Andrew Guenther is the rightful appointee to Bloomington’s plan commission, according to a lower court ruling issued on Thursday morning.
The ruling was made by Greene County special judge Erik Allen, who was appointed to hear the case after Monroe County circuit court judges recused themselves.
Judge Allen was elected as a Republican. The case is inherently partisan in character.
In the lawsuit, Monroe County Republican chair William Ellis sought to assert a right under state law provided to a party chair, to appoint Guenther to a spot on the Bloomington plan commission.
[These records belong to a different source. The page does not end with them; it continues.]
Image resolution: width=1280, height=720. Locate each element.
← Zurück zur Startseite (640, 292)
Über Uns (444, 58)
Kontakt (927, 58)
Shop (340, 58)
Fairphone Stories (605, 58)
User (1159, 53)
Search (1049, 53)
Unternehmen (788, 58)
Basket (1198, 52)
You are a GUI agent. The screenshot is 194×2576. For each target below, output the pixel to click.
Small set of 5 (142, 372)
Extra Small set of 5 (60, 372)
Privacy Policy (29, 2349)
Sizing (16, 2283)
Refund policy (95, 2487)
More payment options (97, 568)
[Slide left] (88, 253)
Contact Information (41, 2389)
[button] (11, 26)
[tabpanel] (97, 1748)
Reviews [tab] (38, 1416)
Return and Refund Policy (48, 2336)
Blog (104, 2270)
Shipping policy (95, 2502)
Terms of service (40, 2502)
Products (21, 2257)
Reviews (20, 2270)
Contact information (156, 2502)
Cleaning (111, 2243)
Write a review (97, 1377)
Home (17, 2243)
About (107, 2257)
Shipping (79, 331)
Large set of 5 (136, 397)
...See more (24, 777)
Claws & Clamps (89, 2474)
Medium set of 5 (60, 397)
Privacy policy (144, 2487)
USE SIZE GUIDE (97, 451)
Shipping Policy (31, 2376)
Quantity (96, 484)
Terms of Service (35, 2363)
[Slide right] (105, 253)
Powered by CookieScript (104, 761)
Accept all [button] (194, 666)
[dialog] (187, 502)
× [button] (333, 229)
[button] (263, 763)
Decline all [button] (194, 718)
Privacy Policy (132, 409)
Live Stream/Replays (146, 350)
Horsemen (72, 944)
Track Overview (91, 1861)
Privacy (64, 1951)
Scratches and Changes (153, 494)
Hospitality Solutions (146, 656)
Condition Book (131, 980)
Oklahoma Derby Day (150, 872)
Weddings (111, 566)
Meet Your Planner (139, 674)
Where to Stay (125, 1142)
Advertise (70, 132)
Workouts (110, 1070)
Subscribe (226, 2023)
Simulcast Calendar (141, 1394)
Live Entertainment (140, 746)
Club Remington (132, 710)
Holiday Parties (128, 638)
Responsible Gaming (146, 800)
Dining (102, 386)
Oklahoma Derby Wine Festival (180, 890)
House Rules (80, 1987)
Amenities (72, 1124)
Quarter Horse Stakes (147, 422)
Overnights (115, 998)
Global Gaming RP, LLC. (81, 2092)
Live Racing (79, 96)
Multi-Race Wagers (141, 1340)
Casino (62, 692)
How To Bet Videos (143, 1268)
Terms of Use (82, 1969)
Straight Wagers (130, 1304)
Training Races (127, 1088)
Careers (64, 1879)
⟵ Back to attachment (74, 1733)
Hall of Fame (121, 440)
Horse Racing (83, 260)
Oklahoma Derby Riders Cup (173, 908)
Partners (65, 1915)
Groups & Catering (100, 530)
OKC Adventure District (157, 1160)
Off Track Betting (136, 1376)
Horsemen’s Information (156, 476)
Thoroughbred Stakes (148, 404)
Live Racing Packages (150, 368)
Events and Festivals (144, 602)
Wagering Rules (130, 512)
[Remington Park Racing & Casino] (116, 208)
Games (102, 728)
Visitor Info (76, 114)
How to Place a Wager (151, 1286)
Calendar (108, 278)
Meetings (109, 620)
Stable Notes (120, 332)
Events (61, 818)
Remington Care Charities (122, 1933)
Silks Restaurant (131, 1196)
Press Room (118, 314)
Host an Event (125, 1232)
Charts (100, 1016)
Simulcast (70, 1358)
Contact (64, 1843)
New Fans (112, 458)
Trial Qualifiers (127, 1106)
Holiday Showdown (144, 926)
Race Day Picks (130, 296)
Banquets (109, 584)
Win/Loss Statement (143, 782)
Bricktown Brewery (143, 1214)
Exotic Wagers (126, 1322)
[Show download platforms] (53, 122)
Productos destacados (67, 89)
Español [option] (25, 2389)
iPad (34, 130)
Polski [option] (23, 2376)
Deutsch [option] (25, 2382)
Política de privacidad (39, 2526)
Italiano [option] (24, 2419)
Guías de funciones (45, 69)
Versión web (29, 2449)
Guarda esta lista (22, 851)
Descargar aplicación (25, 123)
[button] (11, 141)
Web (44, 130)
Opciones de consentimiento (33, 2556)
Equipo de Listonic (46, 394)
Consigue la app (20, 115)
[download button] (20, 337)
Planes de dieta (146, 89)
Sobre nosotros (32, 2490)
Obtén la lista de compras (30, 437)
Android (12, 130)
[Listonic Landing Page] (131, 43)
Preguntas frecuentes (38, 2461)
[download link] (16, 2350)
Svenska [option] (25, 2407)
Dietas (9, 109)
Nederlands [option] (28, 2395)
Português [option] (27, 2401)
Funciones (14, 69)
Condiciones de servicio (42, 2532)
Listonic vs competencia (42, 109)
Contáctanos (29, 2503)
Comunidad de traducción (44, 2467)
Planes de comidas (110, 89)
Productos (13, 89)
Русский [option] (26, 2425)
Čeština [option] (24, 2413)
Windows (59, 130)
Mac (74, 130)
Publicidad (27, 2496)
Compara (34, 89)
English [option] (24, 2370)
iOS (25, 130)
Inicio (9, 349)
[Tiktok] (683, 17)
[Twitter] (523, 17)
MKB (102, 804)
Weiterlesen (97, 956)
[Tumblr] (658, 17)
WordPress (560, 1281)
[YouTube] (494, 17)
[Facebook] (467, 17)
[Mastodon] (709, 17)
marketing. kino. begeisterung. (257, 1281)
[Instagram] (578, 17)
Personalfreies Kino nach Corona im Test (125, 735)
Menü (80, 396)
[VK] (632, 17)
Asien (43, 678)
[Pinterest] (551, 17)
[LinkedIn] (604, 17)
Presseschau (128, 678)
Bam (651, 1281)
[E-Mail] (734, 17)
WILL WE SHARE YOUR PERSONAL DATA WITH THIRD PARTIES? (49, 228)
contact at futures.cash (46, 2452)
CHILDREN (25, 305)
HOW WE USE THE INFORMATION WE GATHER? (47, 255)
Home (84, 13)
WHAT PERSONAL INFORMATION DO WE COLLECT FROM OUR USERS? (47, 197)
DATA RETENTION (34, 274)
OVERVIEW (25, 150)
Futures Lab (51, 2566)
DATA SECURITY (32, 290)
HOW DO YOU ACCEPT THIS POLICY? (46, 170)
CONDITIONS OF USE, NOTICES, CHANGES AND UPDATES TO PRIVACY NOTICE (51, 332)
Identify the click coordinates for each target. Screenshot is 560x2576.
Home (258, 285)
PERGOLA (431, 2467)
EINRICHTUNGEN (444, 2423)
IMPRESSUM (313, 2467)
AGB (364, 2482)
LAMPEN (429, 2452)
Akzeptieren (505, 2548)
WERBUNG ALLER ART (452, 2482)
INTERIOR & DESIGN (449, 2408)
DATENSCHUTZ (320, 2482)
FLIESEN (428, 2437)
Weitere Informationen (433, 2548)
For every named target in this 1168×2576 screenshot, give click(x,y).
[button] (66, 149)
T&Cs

Bloomington mayor John Hamilton’s position was that he retained the right to make the appointment, even after leaving the seat vacant for more than 90 days.
In any event, it was undisputed that non-affiliation with the Democratic Party was essential—in order to conform with the partisan balancing requirement for the five mayoral-appointed seats on the nine-member plan commission.
Hamilton’s eventual pick to fill the vacancy—which was created when he chose not to re-appoint Nick Kappas at the start of 2020—was real estate broker Chris Cockerham.
Cockerham has been serving in the seat contested by Guenther since May 2020.
At its regular monthly meeting on Monday, Bloomington’s plan commission voted to continue the proposed redevelopment of the Kmart property on East Third Street to its second hearing. That is now set for June 14.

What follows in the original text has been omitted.